Closed einkoro closed 3 years ago
Also worth noting this might be a problem for sites that modify the url on load like a lot of medium sites with cnames that are setting cookies and appending parameters. A good example is or at least was: https://blog.hunter.io/
Also worth noting many sites publish feeds but do not bother to add the auto discovery markup in the head anymore such as Apple, the BBC and CNN as common examples. This could be done as a known feeds map separately.
This would probably be best as a CloudFlare worker API that’s called when no feeds are discovered. Or alternatively every page and compared with discovered feeds?
Examples: https://www.apple.com/ca/rss/ https://www.bbc.co.uk/news/10628494 https://www.cnn.com/services/rss/
Relevant services, APIs and projects: https://feedsearch.dev/ https://developer.feedly.com/v3/search/ https://github.com/DBeath/feedsearch-crawler https://github.com/ggkovacs/rss-finder
It might even be a better idea to spin off a new extension / web service for this than bolt it over the existing plugin due to the cost to run such a service. A yearly or monthly subscription model would make more sense for such an extension.
How would we address private feeds such as GH?
Crawl links with text or href values containing rss, atom, rdf, json, or feed.
If parsing pages for feeds was moved from the injected client side script to a server side API we wouldn’t need the entitlement for full access which is apparently scary judging by AppStore reviews complaining about security risks.

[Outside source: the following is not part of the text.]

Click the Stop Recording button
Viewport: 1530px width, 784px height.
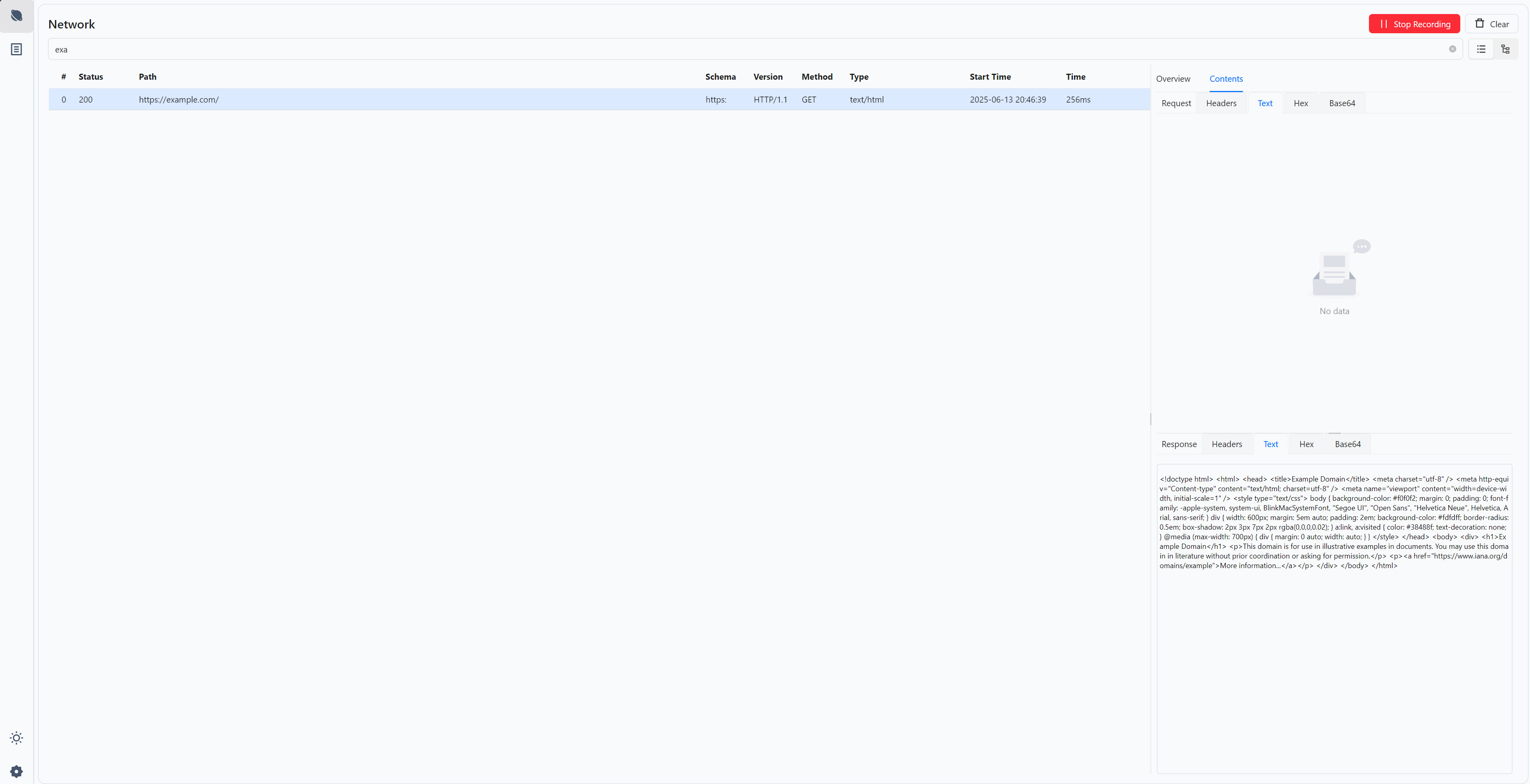1414,24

This could likely be done on AWS Lambda free tier. Additionally CloudFlare workers could be used to cache at the edge and reduce costs or the entire thing could be handled at the edge by CloudFlare workers. Much better latency (no cold starts) and much more predictable costs with only CloudFlare workers.
Pros:
Cons:
Machine learning might be viable to sniff out feeds linked on the page that don’t have alternates or for providing feeds from page content when no feeds are available.